Buoni i risultati della prima settimana: quarto posto nel week-end tra i film più visti per media schermo. Il successo in sala fa aumentare le richieste di proiezioni del documentario sulle frontiere: inserite nel circuito altre 18 sale. Del Grande: “Merito del passaparola”

14 ottobre 2014

ROMA - “Io sto con la sposa”, il film evento del festival di Venezia, si candida a diventare un caso anche al botteghino: il film, in programmazione solo dal 9 ottobre, sta già facendo registrare ottimi incassi, in particolare nelle città del nord. Con una media schermo di 2.359 euro, la pellicola sul finto corteo nuziale che ha beffato l’Europa, si posiziona infatti al quarto posto tra tutti i film in programmazione, superando addirittura il film vincitore della Palma d’oro a Cannes. Sale piene in particolare a Milano e Torino dove i cinema, che hanno in programmazione Io sto con la sposa, hanno fatto il sold out quasi tutte le sere. A Roma, invece, i dati sono meno entusiasmanti, un trend che però vale per tutti i film in questo momento in programmazione.
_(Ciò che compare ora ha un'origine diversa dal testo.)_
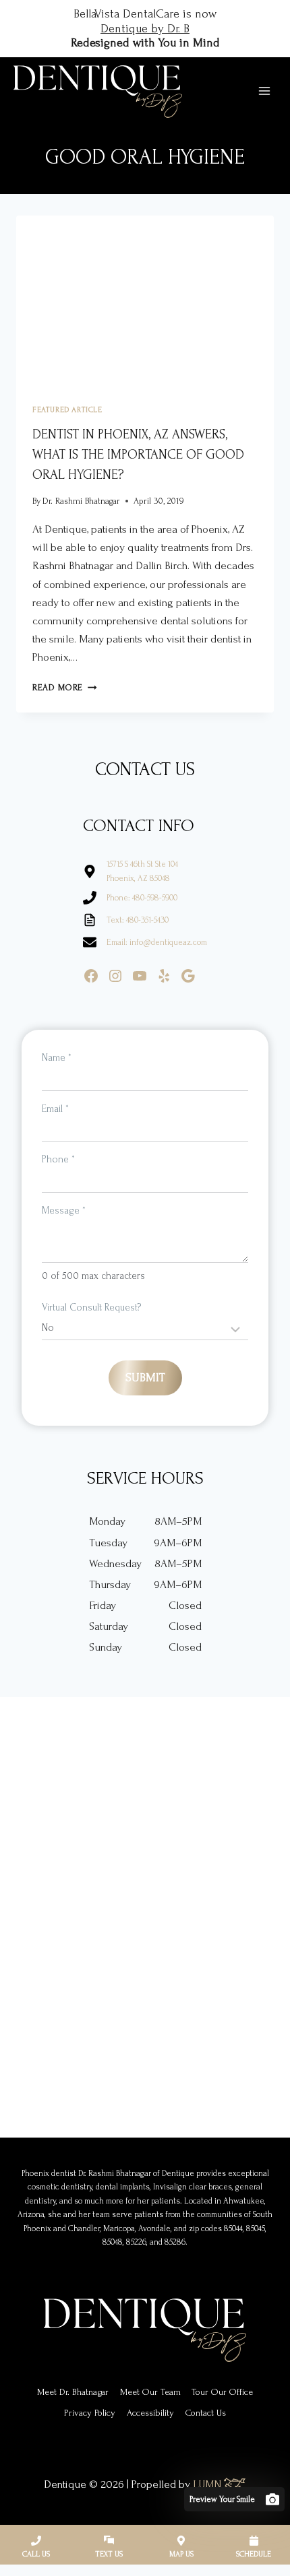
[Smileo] (234, 2499)
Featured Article (67, 409)
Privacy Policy (89, 2413)
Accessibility (150, 2413)
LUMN (208, 2484)
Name (56, 1057)
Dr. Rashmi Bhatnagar (81, 501)
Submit (145, 1377)
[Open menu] (264, 90)
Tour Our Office (222, 2392)
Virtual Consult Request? (91, 1307)
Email (55, 1109)
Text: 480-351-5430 (138, 920)
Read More (64, 687)
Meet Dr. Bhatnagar (73, 2392)
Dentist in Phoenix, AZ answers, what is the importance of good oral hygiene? (138, 454)
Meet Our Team (150, 2392)
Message (64, 1210)
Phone (58, 1159)
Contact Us (205, 2413)
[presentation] (145, 301)
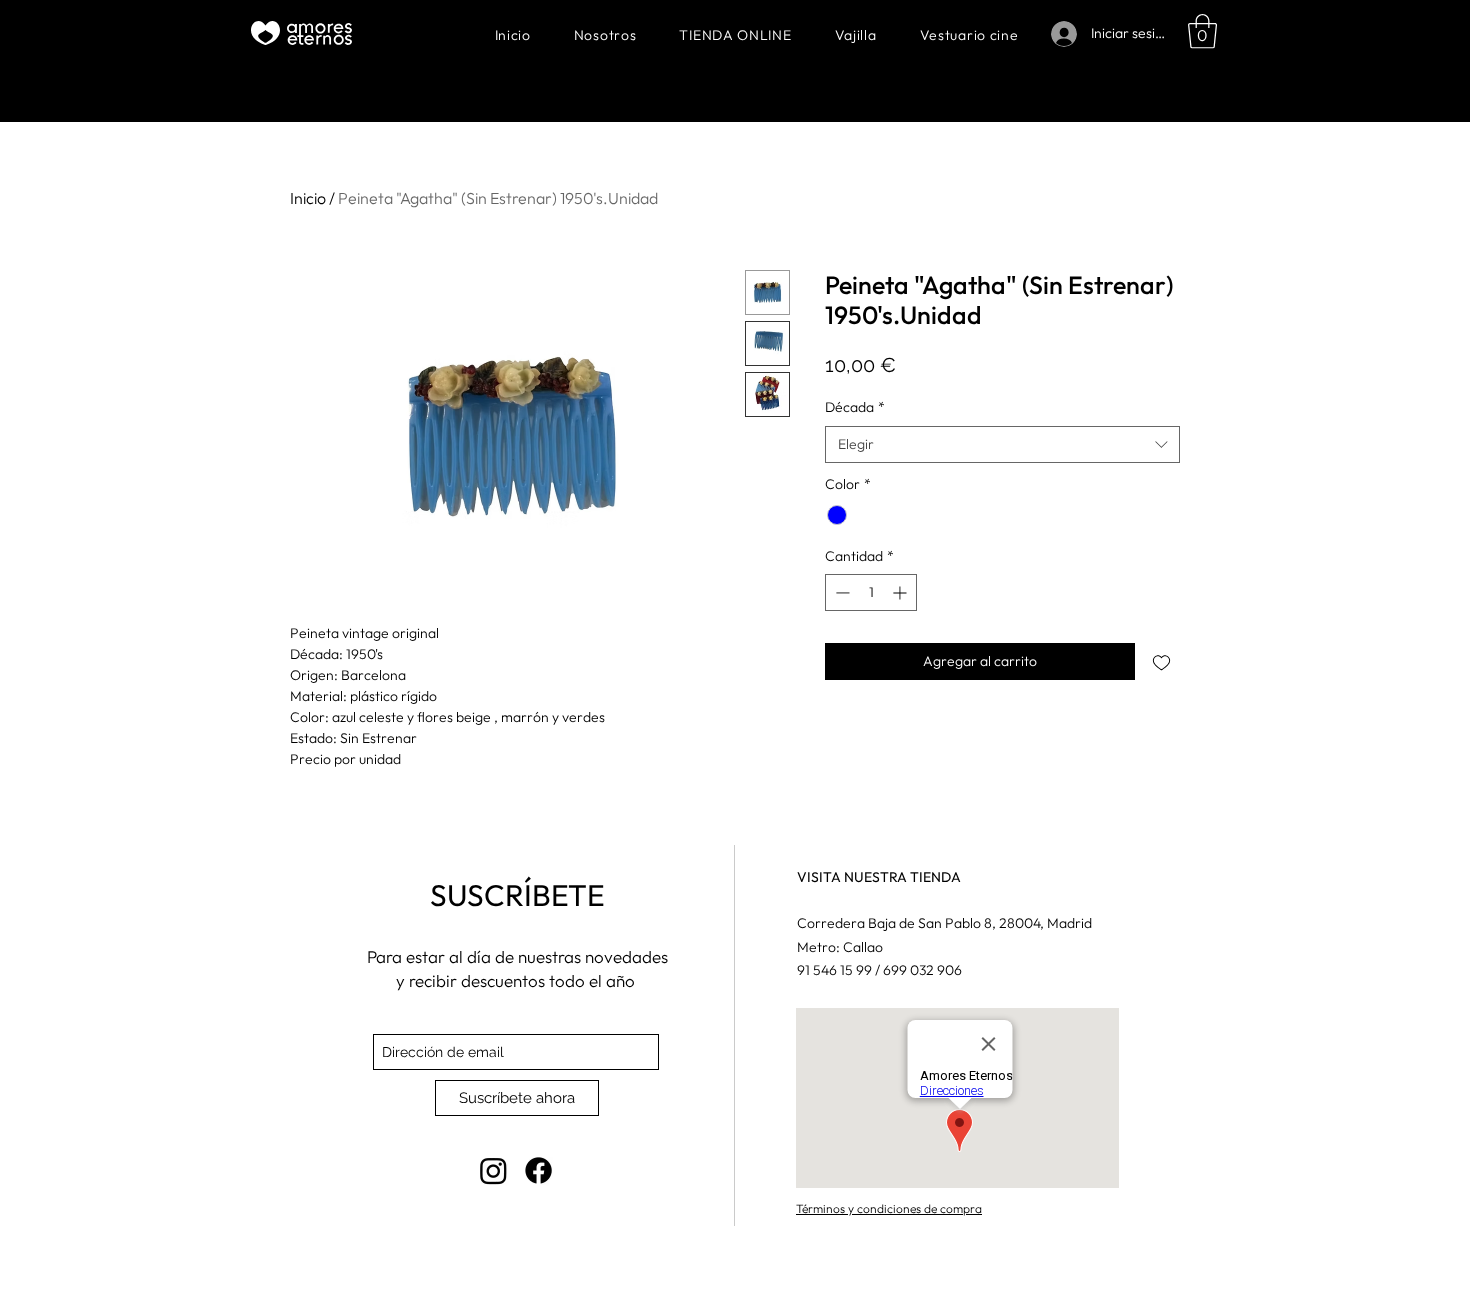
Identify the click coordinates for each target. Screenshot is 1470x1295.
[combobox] (1002, 445)
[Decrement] (840, 592)
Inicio (308, 198)
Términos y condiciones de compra (889, 1208)
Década (855, 407)
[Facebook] (538, 1170)
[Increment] (901, 592)
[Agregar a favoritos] (1161, 661)
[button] (1202, 31)
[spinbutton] (871, 592)
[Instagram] (493, 1170)
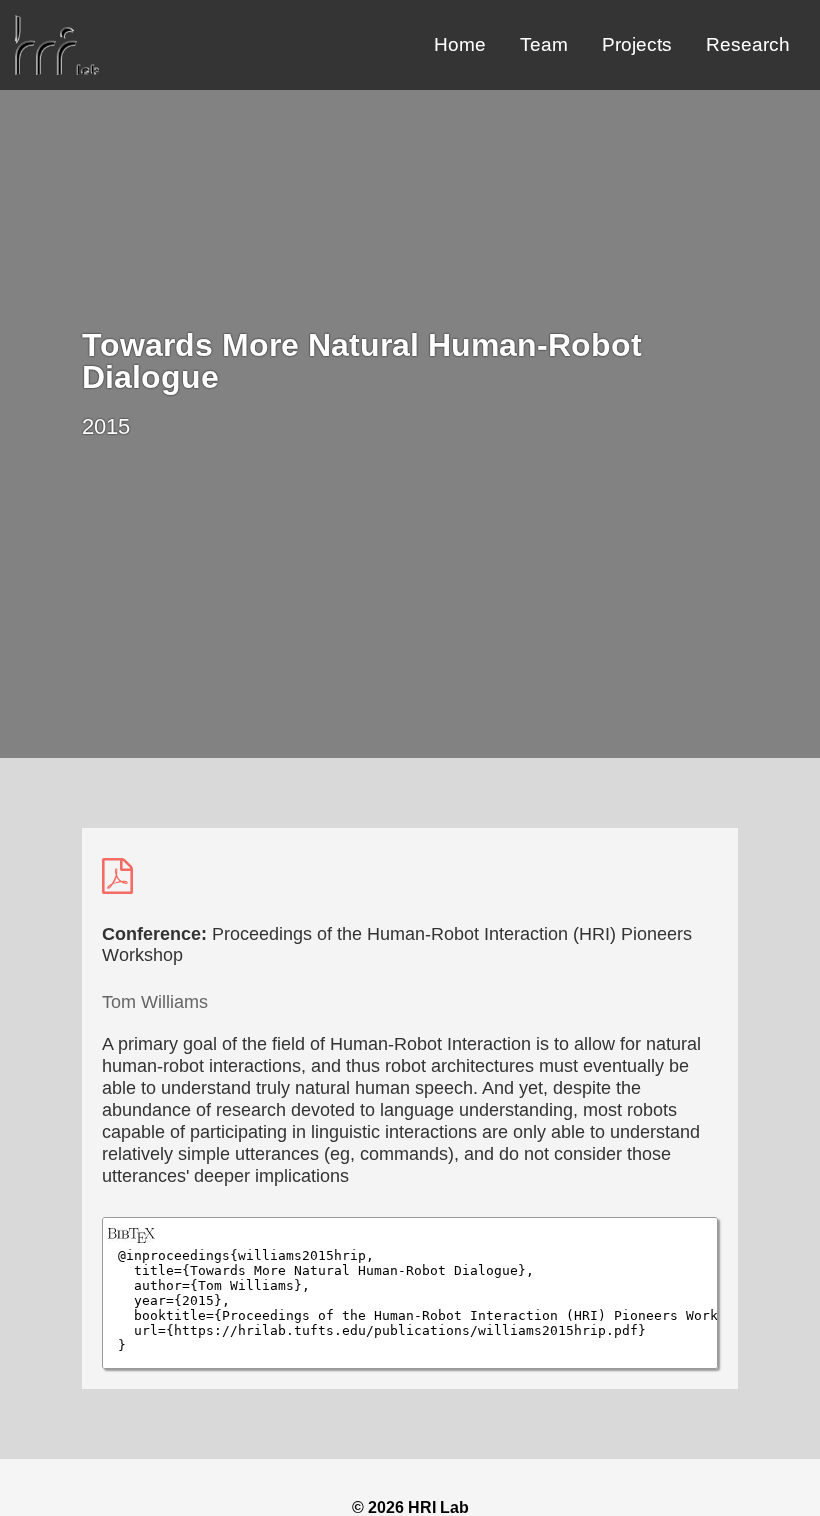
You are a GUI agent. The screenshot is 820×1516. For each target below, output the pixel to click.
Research (748, 44)
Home (460, 44)
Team (544, 44)
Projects (637, 44)
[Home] (57, 69)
Soddisfatto della prima settimana di uscita è Gabriele Del Grande, regista del film, insieme ad Antonio Augugliaro e Khaled Soliman Al Nassiry.  “Il film sta andando bene e di questo siamo molto contenti – afferma – L’idea era quella di uscire in poche sale buone dove siamo sicuri che ci sia un pubblico più attento. Ma quello che sta succedendo è tutto merito del passaparola. Va ricordato che, rispetto agli altri film, noi siamo una produzione dal basso, senza pubblicità. Il film si sta diffondendo essenzialmente grazie alla gente che dall’inizio ci ha sostenuto, chi lo vede porta altra gente e così via – aggiunge - Non abbiamo una grossa distribuzione alle spalle ma abbiamo una comunità, che si è creata prima che il film uscisse, e che ora sta costringendo anche le sale che prima hanno rifiutato il film a metterlo in programmazione”.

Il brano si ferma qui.